Vaccins: pourquoi les Français sont plus méfiants que les autres


Champions du monde ! Oui, nous sommes les champions du monde de consommation de médicaments. Champions du monde aussi en matière de méfiance vis-à-vis des vaccins. Champions du monde du paradoxe en quelque sorte… Selon une étude publiée récemment, près d’un Français sur deux juge en effet les vaccins « peu sûrs » – alors que leur fabrication n’a jamais été autant contrôlée – et même « peu efficaces » pour 17% d’entre eux – alors qu’ils ne l’ont jamais été autant.
D’où vient une telle méfiance ? Sans la justifier à tout prix, il faut bien reconnaître que certains facteurs « objectifs » contribuent à la nourrir.
Facteur sanitaire tout d’abord : c’est justement parce qu’ils sont très efficaces que les vaccins ont permis d’éradiquer en France de nombreuses maladies, les rendant du même coup moins redoutables – qui se souvient, aujourd’hui, de ces enfants paralysés par la poliomyélite ?
Facteur psychologique aussi : sur le plan collectif, le bénéfice de la vaccination a beau être incontestable, il est difficile à valoriser car il ne se « voit » pas.
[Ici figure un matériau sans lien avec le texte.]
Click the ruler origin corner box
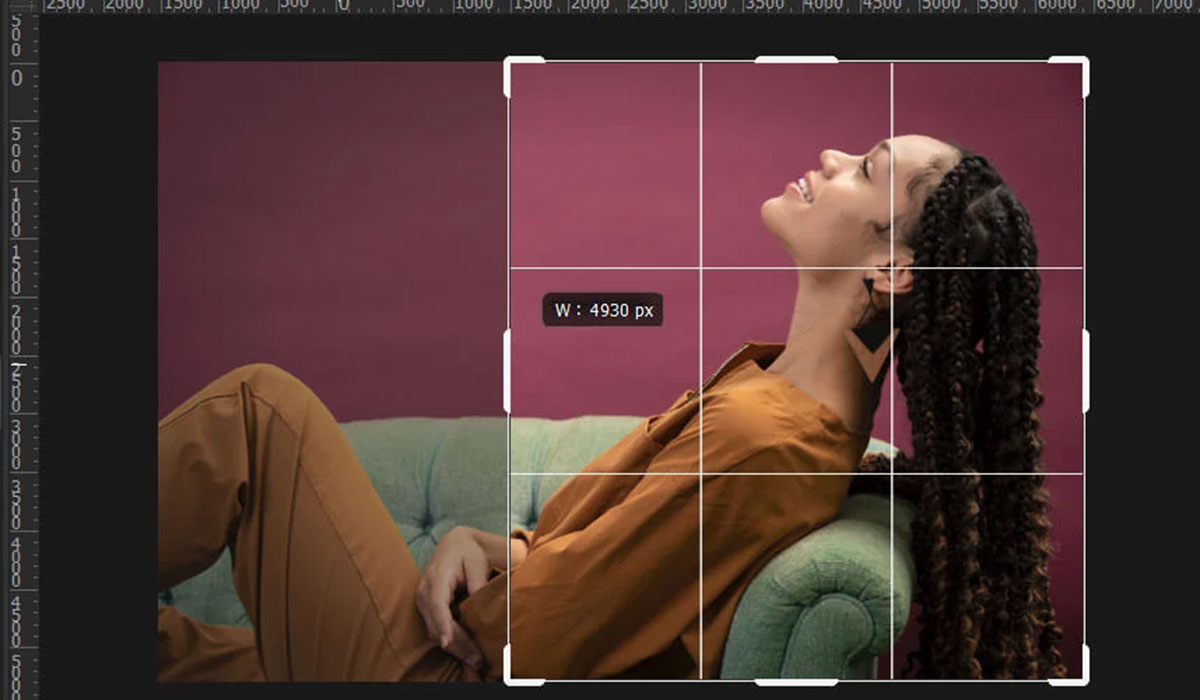Image resolution: width=1200 pixels, height=700 pixels. coord(17,7)
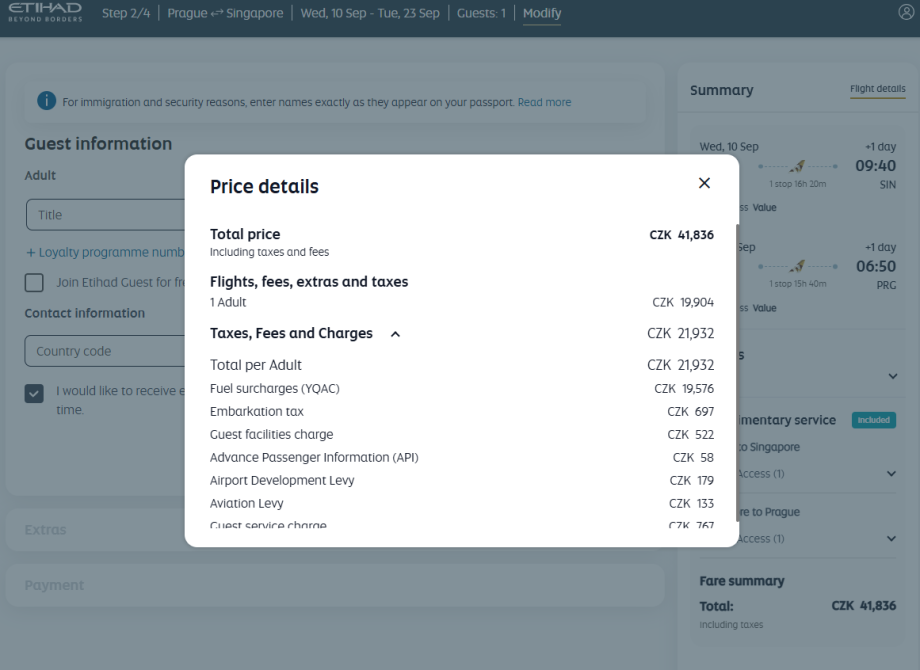
Task: Close the Price details dialog
Action: point(704,183)
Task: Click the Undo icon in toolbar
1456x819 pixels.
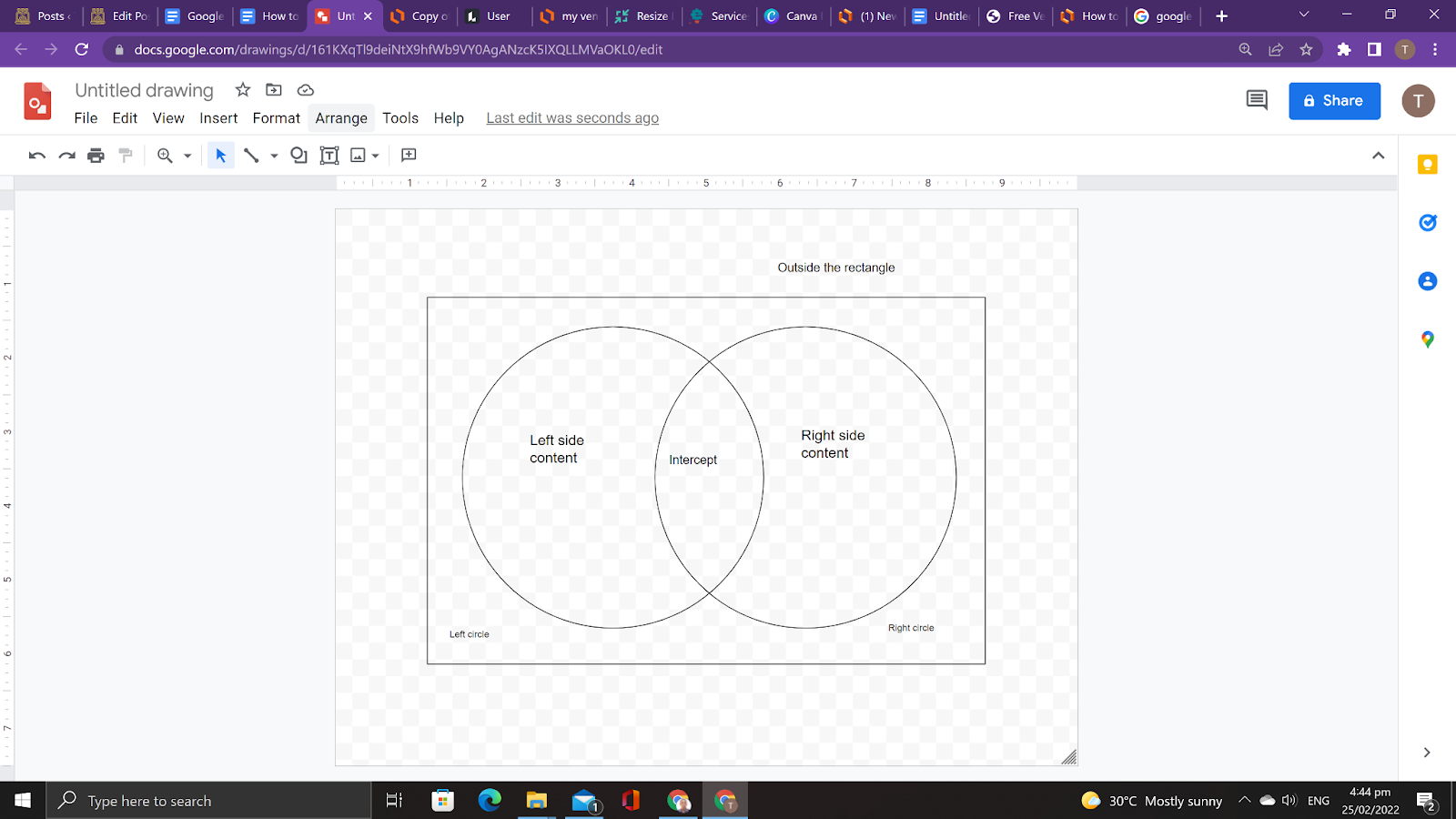Action: (x=36, y=156)
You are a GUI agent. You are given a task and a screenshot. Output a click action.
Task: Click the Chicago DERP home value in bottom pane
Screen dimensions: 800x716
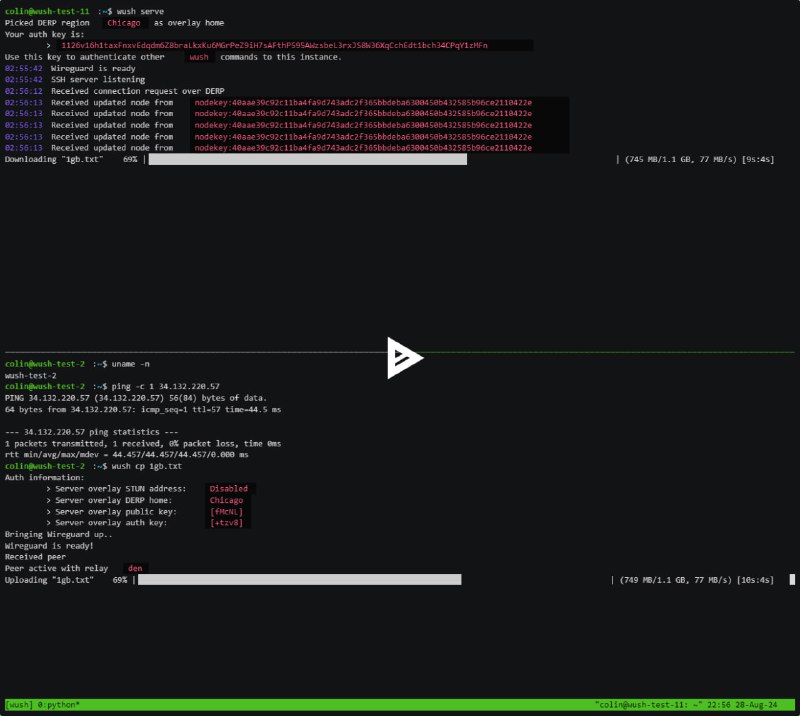(x=226, y=500)
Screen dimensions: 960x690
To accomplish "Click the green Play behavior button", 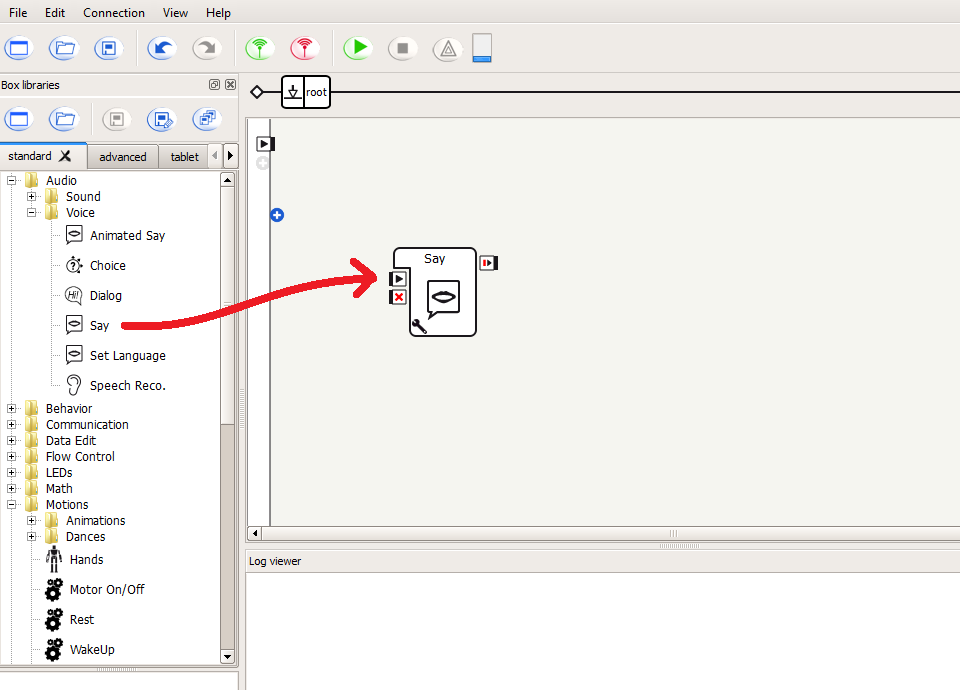I will click(357, 48).
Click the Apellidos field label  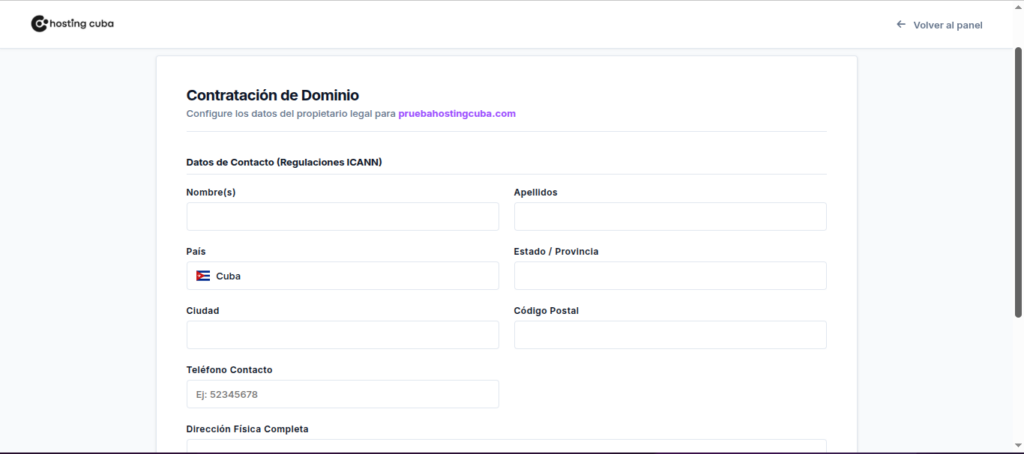click(535, 192)

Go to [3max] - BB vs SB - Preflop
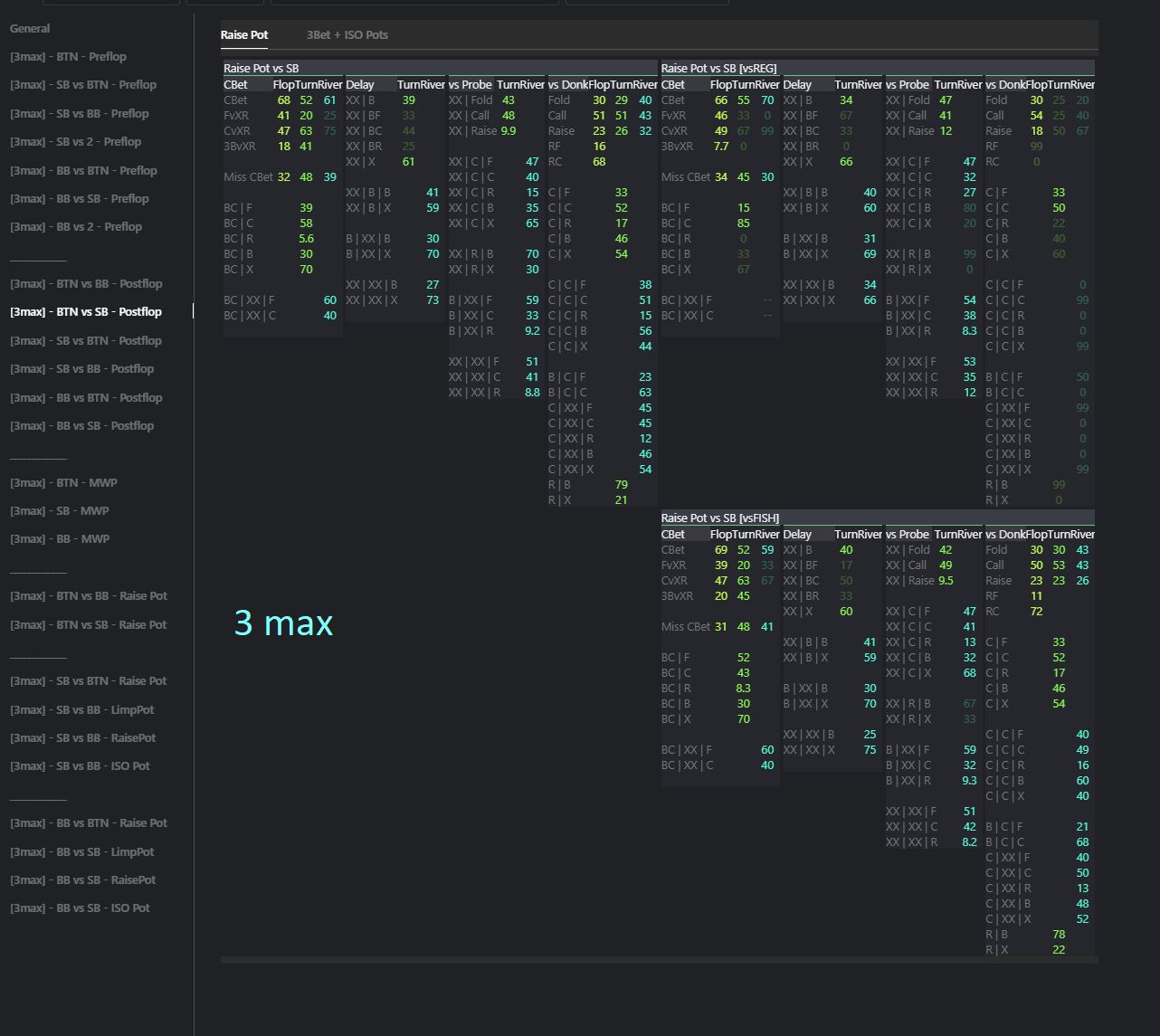click(x=80, y=199)
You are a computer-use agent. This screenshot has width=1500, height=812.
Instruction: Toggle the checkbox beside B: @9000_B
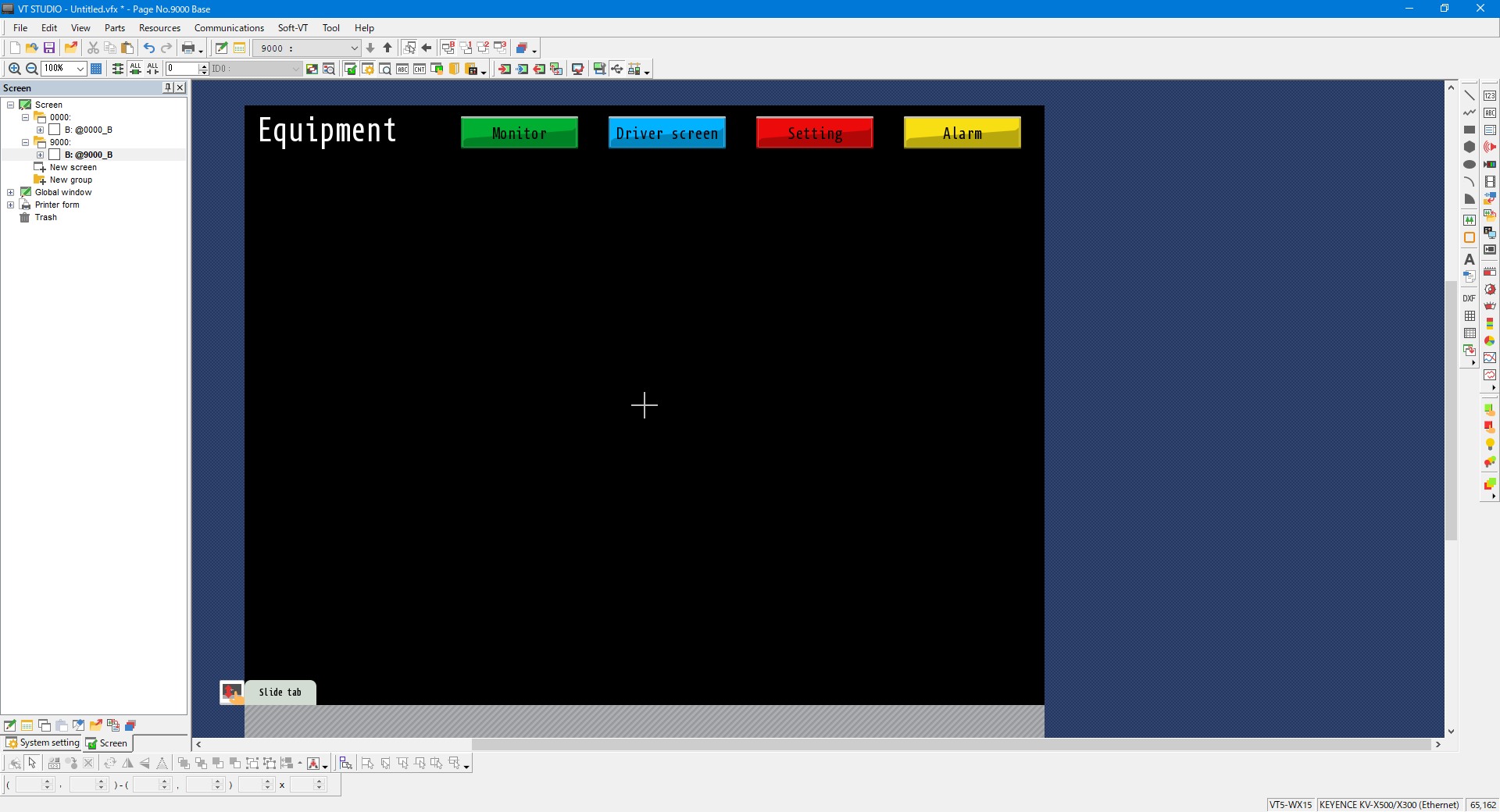point(55,155)
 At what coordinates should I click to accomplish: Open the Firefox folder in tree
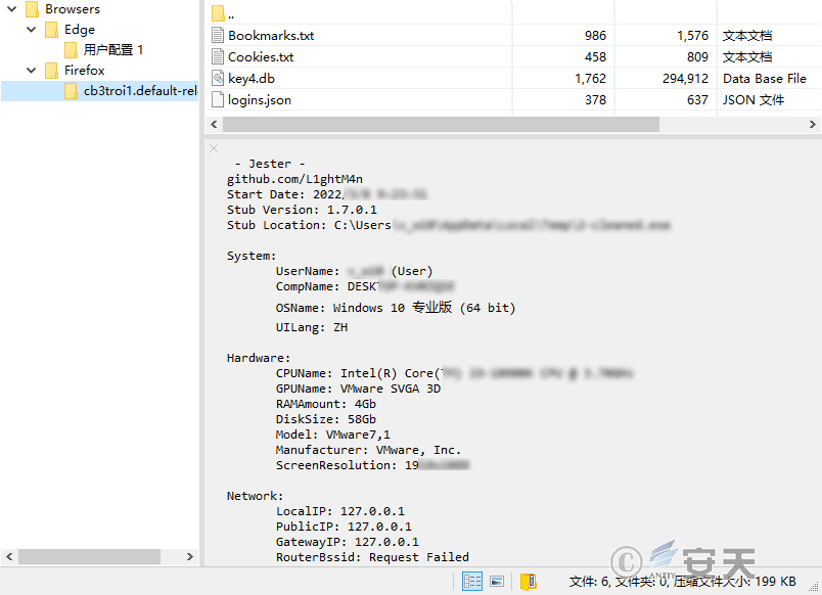pos(84,71)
Sur le plan individuel, le risque d’effets secondaires a beau être très faible, il est difficile à justifier car il se voit trop !
Facteur scientifique enfin : l’emploi d’adjuvants, en particulier l’aluminium, est quasi systématique dans les vaccins car ils permettent de « booster » notre réponse immunitaire et donc d’augmenter leur efficacité. Pour autant, jamais les médecins ni les labos n’ont pris la peine de fournir des explications claires et convaincantes sur leur utilisation. Résultat : entre les interrogations légitimes des uns et la paranoïa galopante des autres, la suspicion gagne les esprits et les polémiques s’installent durablement. D’où le succès, prévisible mais désespérant, des forums anti-vaccination et des sites Internet accumulant les « preuves » des dangers de la vaccination.
Pour autant, ces facteurs-là se retrouvent dans la plupart des pays. Il y a donc une spécificité franco-française – étonnante, pour un pays réputé pour sa rationalité – et là-dessus, les autorités sanitaires feraient bien de s’interroger sur leur part de responsabilité.
Premier constat : le calendrier vaccinal officiellement appliqué en France est effroyablement compliqué. Entre les vaccins obligatoires, les non obligatoires mais « fortement recommandés », les applications « générales » et « particulières », celles pour les professions de santé et celles pour les voyageurs, plus personne ou presque ne s’y retrouve !
Deuxième constat : les politiques n’ont pas su (pas voulu ?) s’emparer de ce dossier délicat. Par légèreté, incompétence, bêtise, irresponsabilité – chacun choisira le terme –certains d’entre eux ont même aggravé la situation. Je songe à la généralisation, pour le moins hâtive et incompréhensible, du vaccin contre l’hépatite B dont j’ai déjà parlé dans un post précédent. Je songe aussi à la gestion calamiteuse de l’épisode de la grippe H1N1, aux centaines de millions d’euros engloutis et aux effets d’annonce inutilement anxiogènes, qui ont aggravé l’appréhension du grand public pour des campagnes de vaccination massives.
Troisième constat : une absence dramatique de pédagogie sur cette question. De la part du corps médical, qui a laissé certains « spécialistes » auto-proclamés (le Pr Joyeux et d’autres) raconter n’importe quoi avant de les sanctionner. De la part des labos, qui ont parfois privilégié le marketing au détriment des besoins réels de la population en imposant une sorte de « tout en un » (vaccins dits pentavalents, hexavalents) sans aucune alternative. De la part des pouvoirs publics enfin qui ont préféré lancer une « grande concertation citoyenne » (sic !) en janvier dernier plutôt qu’une campagne d’information, accréditant implicitement au passage l’idée qu’il pouvait y avoir de « bonnes » raisons de douter de l’utilité des vaccins.
Alors, cette méfiance croissante ne serait-elle au final qu’un simple « problème de riches » ? Sans doute – il n’est que de voir la confiance de nombreux pays pauvres dans les vaccins, confiance justifiée par leur efficacité. Mais un problème quand même : en 2011, on comptait encore 15 000 cas de rougeole en France, dont 6 décès. Six décès de trop.